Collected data

----

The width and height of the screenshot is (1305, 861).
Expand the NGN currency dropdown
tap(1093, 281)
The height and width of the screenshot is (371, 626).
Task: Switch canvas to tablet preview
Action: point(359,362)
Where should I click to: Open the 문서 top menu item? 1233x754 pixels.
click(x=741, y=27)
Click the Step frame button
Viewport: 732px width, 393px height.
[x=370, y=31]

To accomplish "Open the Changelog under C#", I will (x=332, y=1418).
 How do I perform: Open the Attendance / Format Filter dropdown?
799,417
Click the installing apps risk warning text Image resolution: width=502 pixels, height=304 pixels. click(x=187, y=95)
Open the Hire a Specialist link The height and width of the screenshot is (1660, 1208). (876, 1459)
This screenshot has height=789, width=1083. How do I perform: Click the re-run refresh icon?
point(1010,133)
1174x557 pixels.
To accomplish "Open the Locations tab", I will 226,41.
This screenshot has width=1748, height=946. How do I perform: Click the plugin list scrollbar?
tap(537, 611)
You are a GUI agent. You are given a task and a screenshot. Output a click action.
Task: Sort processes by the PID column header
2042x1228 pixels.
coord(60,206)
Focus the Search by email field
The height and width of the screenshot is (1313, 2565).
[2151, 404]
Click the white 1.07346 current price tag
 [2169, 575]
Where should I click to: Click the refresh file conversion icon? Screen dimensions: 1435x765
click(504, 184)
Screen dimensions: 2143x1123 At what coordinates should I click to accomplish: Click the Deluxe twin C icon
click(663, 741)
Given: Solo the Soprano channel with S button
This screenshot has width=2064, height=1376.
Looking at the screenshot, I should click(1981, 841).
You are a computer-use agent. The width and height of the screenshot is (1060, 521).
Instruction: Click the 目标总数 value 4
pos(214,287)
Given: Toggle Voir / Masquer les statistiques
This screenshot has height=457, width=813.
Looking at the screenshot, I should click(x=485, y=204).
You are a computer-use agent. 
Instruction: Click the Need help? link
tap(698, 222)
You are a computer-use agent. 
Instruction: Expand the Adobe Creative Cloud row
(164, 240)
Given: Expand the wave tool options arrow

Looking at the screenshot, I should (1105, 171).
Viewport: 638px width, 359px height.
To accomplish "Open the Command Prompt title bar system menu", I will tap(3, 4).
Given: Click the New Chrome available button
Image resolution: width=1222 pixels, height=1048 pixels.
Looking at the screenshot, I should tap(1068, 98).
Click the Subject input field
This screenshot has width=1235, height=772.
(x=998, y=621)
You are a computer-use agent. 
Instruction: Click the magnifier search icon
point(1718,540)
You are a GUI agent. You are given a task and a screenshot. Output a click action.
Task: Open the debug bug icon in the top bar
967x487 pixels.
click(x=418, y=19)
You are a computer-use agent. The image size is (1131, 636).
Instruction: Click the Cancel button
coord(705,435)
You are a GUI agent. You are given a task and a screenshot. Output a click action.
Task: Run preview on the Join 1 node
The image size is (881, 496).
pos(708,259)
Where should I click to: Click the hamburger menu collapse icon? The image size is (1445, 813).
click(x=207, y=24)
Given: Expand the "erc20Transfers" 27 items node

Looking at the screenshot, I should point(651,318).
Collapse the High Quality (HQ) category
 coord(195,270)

----

Above are the records. Copy every line in them holding "will".

To accomplish "Open the Changelog under C#", I will (x=332, y=1418).
To accomplish "Open the Locations tab", I will 226,41.
To accomplish "Open the Command Prompt title bar system menu", I will tap(3, 4).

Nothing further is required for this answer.